Have a question? Click here to send it to Pointe editor and former dancer Amy Brandt.
I’m preparing to dance my first lead and I’m worried about my stamina. Do you have any tips for keeping your energy up during a taxing role? —Kennedy
Building stamina is a gradual process—it’s not something you can whip up overnight. Ideally you should have several weeks to prepare your body and mind. When I first started learning the role of Sugarplum Fairy, I was so exhausted that I could barely feel my feet during the coda. But by the time I got onstage three weeks later, I felt in the best shape of my life.
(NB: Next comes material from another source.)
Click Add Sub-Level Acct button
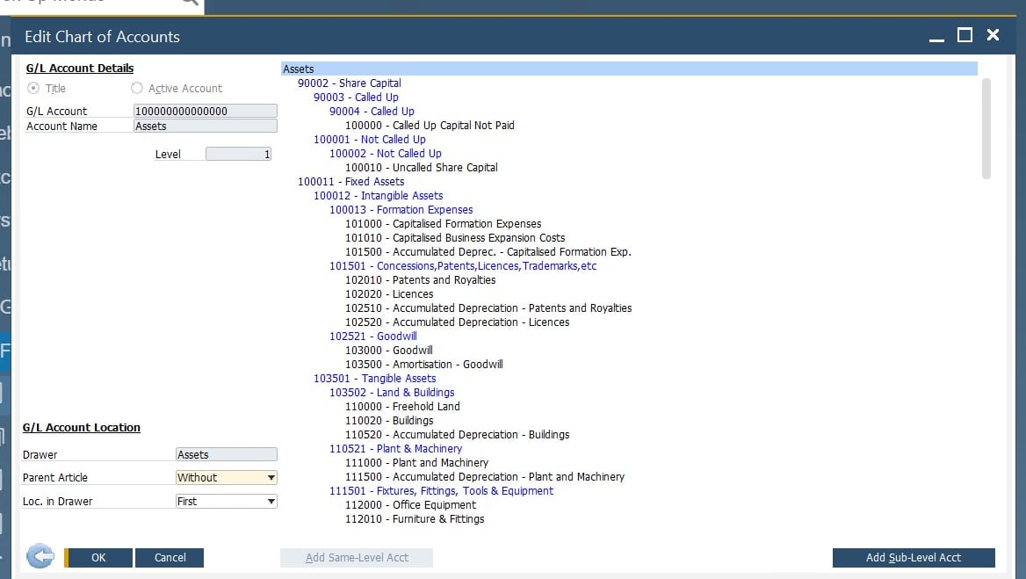Screen dimensions: 1026x579 [913, 557]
In the early rehearsal stages, it’s natural to frequently start and stop. But once you have a grasp of the ballet, try pushing through longer passages of choreography and resisting the urge to quit when you feel tired or for minor errors. It will feel messy at first, but that’s normal—the earlier you start running through the ballet, the more opportunities your body has to build stamina. As you grow more familiar with the choreography, you’ll find places to breathe and pace yourself (allowing you to focus more on artistic details). I find it especially beneficial to run choreography twice during rehearsal, with a short break in between to troubleshoot. Then, performing it one time onstage feels like a breeze.
You may want to supplement your dancing with 30-minute, low-impact cardio sessions, such as using the elliptical, says Jennifer Green, a physical therapist at PhysioArts in New York City. To mimic a ballet, pepper your routine with short bursts of high-intensity cardio to get your heart rate up, then lower the intensity to recover before sprinting again. Pay close attention to your eating habits, too. In addition to balanced meals, make sure to consume plenty of carbohydrates, which convert into easy fuel, along with some protein two to three hours before the show.
I’m recovering from surgery on my ankle, and I’m feeling intimidated about getting back into the studio. How do I get over feeling like I’m starting at square one? —Julia
Coming back from an injury is one of the scariest and most humbling experiences a dancer can face. But it’s also an opportunity. When else do you have the luxury to slow down and intricately analyze your technique? I had two major injuries during my career, and both times I came back stronger because I had time to correct issues with my alignment, address long-standing bad habits and strengthen weaknesses. That said, coming back to class was hard. It will feel strange and you’ll get very frustrated at times—which is perfectly valid! But try to stay focused on your ultimate goal, which is to fully recover and get back onstage. You can’t do that without going to class, so you’ll have to understand that things will be different for a while.
The fact is, you are starting from square one—and that’s okay! Accept your limitations seriously and work within them. You may feel pressure to do more than you should (especially around your uninjured colleagues), so find a place at the barre where you can drown everything out and feel comfortable working at your own pace. And remember—baby steps. Better to work slowly and safely than to push too hard, compensate and risk re-injuring yourself.
Finally, try not to assume that your colleagues are judging you. They know you’re injured—if anything, they’ll be your biggest cheerleaders. Need a little inspiration? Click here to read New York City Ballet principal Jennie Somogyi’s personal story of injury recovery.
What are compression sleeves or socks and why do dancers wear them? Do they have health benefits? —Cate
Compression garments provide light pressure to the leg and foot muscles during activity, and have become more popular in recent years. For one thing, says Green, they can help control minor swelling during injury recovery, and are commonly used for calf strains and shin splints. (Remember, compression is one of the components of RICE, the others being rest, ice and elevation.) High-quality sleeves and socks are graded, with tighter compression by the foot and ankle that gets looser as it goes further up the leg. The reason? “It’s trying to help the veins return blood back up to the heart,” says Green. “You want to train swelling to go in the right direction, and that’s up, not down.”
In addition, they help give proprioceptive feedback. “Just the tactile compression on your skin can help you be more aware of the area,” Green says. One thing to watch out for with sleeves: Because they don’t encase the foot, swelling can sometimes cause blood to pool below the ankle. “If you notice that one foot is really swollen, you should wear a compression sock instead.”
According to Green, another theory (which has not yet been proven) says that compression garments can improve performance when worn during activity. “Wearing them might help you return deoxygenated blood to your heart more quickly, so that oxygenated blood can reach your extremities faster and improve muscle performance,” says Green. “The research, though, is still catching up.”